Umberto Boccioni - Peasants at Work (1908)
Um artigo de um médico psiquiatra, no Público, argumentava que a jornada de trabalho de 40 horas, na função pública, era um erro político. E adiantava que a questão da produtividade não está directamente relacionada com o tempo passado nos empregos. Um tempo excessivo, aliás, é contraproducente, pois o cansaço que provoca diminui a produtividade, tornando mesmo as pessoas mais susceptíveis a cometer erros. Em Portugal, nos últimos anos, instalou-se um clima em que os horários de trabalho formais e informais (eufemismo que estou a usar para designar trabalho não pago) não deixam de crescer, transformando uma parte substancial dos portugueses em meros animais produtores. No entanto, o que é interessante nesta moda não é o aumento das mais-valias, para usar o jargão marxista, apropriadas pelos empregadores. Muito provavelmente com horários mais curtos e trabalho devidamente pensado e organizado obteriam mais rendimento e maiores lucros.

Dados fornecidos:
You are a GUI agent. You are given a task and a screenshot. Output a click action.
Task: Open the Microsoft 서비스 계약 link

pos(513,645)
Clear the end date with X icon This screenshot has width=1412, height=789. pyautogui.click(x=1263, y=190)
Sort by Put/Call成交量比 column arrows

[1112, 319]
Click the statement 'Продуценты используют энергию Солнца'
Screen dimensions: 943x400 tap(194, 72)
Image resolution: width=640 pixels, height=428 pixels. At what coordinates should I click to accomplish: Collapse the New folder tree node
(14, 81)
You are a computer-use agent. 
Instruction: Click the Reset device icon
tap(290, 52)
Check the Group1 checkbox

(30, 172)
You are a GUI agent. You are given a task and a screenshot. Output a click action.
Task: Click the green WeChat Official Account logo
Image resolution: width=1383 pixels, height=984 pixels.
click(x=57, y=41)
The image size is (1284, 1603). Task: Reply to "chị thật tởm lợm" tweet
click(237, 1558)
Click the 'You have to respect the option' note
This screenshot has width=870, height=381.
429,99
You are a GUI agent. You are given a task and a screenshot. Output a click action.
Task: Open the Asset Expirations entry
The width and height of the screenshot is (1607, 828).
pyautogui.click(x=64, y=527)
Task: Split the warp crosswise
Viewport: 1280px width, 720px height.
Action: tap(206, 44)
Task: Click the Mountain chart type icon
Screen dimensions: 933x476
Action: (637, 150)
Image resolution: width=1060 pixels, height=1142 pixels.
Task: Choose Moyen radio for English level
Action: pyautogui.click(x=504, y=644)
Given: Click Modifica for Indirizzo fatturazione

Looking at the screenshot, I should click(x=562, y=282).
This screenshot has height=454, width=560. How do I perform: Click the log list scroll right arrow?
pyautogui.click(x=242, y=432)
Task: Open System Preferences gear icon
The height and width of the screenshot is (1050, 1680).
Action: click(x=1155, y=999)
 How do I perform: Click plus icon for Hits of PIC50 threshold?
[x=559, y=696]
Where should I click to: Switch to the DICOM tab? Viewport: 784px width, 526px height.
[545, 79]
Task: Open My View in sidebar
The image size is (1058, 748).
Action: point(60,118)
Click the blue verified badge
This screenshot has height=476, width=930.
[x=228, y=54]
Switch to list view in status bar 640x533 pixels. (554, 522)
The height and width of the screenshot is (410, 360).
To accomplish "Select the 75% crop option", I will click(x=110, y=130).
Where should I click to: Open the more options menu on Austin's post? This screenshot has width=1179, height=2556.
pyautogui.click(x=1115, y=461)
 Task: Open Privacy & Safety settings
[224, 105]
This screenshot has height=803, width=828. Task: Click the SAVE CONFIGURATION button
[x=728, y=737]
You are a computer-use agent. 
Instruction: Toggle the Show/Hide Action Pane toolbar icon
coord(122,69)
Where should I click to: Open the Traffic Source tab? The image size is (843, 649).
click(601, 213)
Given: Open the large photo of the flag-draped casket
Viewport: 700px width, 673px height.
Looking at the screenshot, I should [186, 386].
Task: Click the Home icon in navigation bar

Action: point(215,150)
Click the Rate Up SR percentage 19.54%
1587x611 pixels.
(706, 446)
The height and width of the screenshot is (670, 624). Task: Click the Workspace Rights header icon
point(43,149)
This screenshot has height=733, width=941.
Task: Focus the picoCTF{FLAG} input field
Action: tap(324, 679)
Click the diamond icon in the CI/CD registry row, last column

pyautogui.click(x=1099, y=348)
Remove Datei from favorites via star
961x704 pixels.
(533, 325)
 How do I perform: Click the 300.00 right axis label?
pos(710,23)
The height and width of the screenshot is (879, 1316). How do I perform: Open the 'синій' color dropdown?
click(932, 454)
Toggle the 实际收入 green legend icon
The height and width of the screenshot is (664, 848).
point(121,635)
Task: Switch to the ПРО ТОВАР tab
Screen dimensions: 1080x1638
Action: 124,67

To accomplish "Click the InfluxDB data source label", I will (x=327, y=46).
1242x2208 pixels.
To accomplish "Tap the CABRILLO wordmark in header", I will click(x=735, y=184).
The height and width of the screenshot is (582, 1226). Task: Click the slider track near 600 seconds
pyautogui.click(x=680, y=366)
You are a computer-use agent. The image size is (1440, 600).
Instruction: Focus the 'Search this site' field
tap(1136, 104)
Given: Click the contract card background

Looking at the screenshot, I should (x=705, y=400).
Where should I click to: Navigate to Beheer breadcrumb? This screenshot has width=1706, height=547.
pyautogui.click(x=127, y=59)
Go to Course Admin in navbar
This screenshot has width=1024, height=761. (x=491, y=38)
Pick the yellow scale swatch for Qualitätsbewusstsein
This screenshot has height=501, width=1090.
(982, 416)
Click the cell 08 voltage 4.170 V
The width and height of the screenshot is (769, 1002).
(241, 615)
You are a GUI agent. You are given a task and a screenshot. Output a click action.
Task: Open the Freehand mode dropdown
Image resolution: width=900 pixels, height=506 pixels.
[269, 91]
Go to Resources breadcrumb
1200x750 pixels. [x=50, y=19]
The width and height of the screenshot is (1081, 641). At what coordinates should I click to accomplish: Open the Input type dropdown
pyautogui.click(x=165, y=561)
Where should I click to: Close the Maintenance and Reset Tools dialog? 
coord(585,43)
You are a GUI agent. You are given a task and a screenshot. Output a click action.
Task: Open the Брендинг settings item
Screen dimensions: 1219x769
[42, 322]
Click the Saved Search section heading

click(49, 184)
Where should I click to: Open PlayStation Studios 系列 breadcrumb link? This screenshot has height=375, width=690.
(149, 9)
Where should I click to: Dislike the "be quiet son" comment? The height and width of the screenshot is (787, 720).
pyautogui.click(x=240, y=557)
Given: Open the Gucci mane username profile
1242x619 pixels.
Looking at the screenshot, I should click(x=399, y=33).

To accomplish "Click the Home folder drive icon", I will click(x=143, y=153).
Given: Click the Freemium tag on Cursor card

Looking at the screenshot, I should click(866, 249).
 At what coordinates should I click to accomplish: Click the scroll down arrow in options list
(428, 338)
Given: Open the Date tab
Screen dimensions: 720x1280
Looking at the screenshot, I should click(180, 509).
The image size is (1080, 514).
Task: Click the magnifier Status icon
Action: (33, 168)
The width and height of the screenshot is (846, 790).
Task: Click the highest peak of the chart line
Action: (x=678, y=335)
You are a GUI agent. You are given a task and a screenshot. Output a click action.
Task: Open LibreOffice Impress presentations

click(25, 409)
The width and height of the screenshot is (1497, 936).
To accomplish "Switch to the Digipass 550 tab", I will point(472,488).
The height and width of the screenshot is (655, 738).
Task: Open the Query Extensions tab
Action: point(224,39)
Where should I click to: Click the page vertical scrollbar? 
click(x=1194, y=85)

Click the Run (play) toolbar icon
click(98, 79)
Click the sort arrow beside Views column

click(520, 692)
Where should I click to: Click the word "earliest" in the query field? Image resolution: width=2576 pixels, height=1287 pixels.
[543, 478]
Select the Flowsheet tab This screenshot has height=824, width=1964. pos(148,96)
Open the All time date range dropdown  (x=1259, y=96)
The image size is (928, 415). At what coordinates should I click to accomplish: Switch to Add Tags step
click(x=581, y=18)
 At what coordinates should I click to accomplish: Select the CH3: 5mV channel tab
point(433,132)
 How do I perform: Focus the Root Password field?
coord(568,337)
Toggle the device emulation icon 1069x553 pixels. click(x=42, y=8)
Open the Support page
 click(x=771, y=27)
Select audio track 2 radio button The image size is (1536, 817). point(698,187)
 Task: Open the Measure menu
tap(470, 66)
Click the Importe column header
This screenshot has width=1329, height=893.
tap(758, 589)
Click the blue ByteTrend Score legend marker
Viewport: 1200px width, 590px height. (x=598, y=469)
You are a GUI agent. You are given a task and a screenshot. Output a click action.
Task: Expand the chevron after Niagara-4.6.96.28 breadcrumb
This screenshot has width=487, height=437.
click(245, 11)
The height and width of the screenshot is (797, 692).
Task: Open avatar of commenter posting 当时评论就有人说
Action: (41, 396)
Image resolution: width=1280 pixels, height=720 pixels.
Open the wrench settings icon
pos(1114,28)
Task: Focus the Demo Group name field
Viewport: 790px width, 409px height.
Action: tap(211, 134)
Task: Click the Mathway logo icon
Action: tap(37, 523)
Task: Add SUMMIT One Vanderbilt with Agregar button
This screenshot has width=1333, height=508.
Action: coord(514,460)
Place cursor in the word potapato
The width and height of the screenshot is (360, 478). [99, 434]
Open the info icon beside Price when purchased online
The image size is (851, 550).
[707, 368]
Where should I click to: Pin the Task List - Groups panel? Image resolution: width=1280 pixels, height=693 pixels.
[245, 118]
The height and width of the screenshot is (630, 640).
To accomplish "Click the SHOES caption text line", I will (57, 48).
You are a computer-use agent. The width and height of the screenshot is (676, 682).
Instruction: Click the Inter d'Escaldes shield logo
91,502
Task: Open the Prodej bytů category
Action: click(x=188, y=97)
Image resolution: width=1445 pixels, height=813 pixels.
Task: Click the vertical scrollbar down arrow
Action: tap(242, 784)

O que se pede: De acordo com o texto sobre os horários de trabalho, que efeitos tem o cansaço causado por um tempo excessivo de trabalho?

Resultado da tarefa: Diminui a produtividade e torna as pessoas mais susceptíveis a cometer erros.